**THE EXERCISE**
Reproduce the material starting at the line containing "You are a computer-use agent. 874x412 pixels." and ending at the end of the material, substituting "Browser window" for "Viewport" and leaving everything else unchanged.

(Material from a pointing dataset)
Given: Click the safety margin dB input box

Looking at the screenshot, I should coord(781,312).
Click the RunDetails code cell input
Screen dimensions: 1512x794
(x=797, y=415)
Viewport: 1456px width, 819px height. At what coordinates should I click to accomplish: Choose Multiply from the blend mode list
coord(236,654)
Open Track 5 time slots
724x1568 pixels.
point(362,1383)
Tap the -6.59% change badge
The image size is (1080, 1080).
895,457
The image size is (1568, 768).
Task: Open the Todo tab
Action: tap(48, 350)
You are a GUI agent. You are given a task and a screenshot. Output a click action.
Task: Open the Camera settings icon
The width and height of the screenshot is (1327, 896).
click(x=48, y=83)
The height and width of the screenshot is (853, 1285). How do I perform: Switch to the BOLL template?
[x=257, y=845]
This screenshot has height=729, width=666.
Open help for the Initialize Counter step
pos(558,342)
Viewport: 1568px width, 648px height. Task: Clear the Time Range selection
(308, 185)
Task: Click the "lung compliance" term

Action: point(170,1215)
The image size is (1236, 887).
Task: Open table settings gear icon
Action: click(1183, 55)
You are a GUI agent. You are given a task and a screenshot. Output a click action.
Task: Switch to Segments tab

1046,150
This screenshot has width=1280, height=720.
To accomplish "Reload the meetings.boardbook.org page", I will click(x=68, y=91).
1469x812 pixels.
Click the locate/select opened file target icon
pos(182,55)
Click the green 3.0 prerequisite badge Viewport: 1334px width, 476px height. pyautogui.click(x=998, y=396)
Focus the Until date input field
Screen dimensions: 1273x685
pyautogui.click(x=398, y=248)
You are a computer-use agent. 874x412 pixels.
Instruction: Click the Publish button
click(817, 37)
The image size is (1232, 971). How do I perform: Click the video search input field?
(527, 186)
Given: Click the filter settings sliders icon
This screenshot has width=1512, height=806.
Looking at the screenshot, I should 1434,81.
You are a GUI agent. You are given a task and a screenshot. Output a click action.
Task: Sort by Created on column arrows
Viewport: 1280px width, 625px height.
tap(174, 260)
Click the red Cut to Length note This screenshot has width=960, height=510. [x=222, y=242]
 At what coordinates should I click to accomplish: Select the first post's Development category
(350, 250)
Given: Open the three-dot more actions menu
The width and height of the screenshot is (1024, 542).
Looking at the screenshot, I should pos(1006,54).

**ANSWER TO THIS PROBLEM**
You are a computer-use agent. 874x412 pixels.
Instruction: Click the Publish button
click(817, 37)
The image size is (1232, 971). How do I perform: Click the video search input field?
(527, 186)
Given: Click the filter settings sliders icon
This screenshot has width=1512, height=806.
Looking at the screenshot, I should 1434,81.
You are a GUI agent. You are given a task and a screenshot. Output a click action.
Task: Sort by Created on column arrows
Browser window: 1280px width, 625px height.
tap(174, 260)
Click the red Cut to Length note This screenshot has width=960, height=510. [x=222, y=242]
 At what coordinates should I click to accomplish: Select the first post's Development category
(350, 250)
Given: Open the three-dot more actions menu
The width and height of the screenshot is (1024, 542).
Looking at the screenshot, I should pos(1006,54).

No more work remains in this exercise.